Jesús Bernal Allende 2026
Science Social Sciences
Episodes
  • CLA | Ch. 9 — Algorithmic Liability and Accountability Chains
    May 19 2026

    Who is liable when the damage is caused by a decision made in milliseconds by a system whose causal chain runs through the designer, the operator, the certifier, the model trainer, and the regulatory framework that authorized it?

    On January 24, 1978, the Soviet satellite Cosmos 954 scattered radioactive debris across 124,000 square kilometers of Canadian territory. It was pure hardware: no algorithms, no decisional autonomy, no causal complexity. The responsible party was identifiable; the applicable treaty existed. Canada still received half of what it claimed, with no acknowledgment of liability, three years later. If that case took three years to produce a partial settlement, what happens when the damage stems from an algorithm no one explicitly programmed to do what it did?

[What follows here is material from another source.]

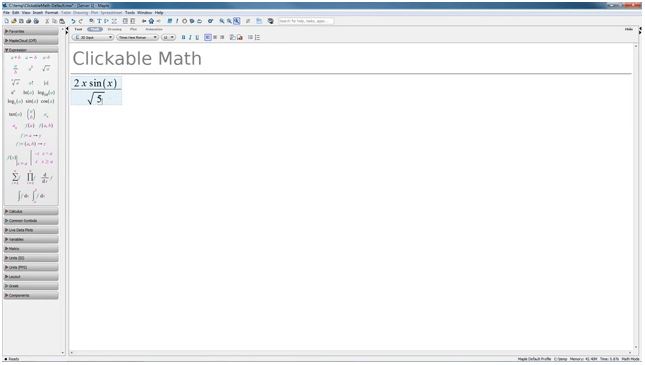645x365 pixels.
Task: Switch to the Text tab
Action: 78,29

    Chapter 9 of CLA builds the liability architecture of the Algorithmic Common Law: five layers differentiated by sphere of control — the system, the operator, the designer, the certifier, the regulatory framework — each with its own regime, identified subject, and precise activation mechanism. The weighting is asymmetric: violating a Threshold of Inviolability eliminates all liability caps, because some lines cannot have a price without ceasing to be lines. The chapter integrates the VEC fault taxonomy, the Sovereignty of Evidence, and the Algorithmic Dignity thresholds into a tiered fund system that guarantees compensation to victims before fault is determined — shifting the burden that ordinary law places on those least able to bear it.

    The regime is not designed to compensate damage. It is designed to prevent it. Every presumption, every forensic audit, every risk-weighted premium exists so that operators build systems that never trigger the funds. Liability, distilled into six canonical axioms, will have served its purpose not when its mechanisms are activated, but when the architecture of consequences becomes an architecture of care.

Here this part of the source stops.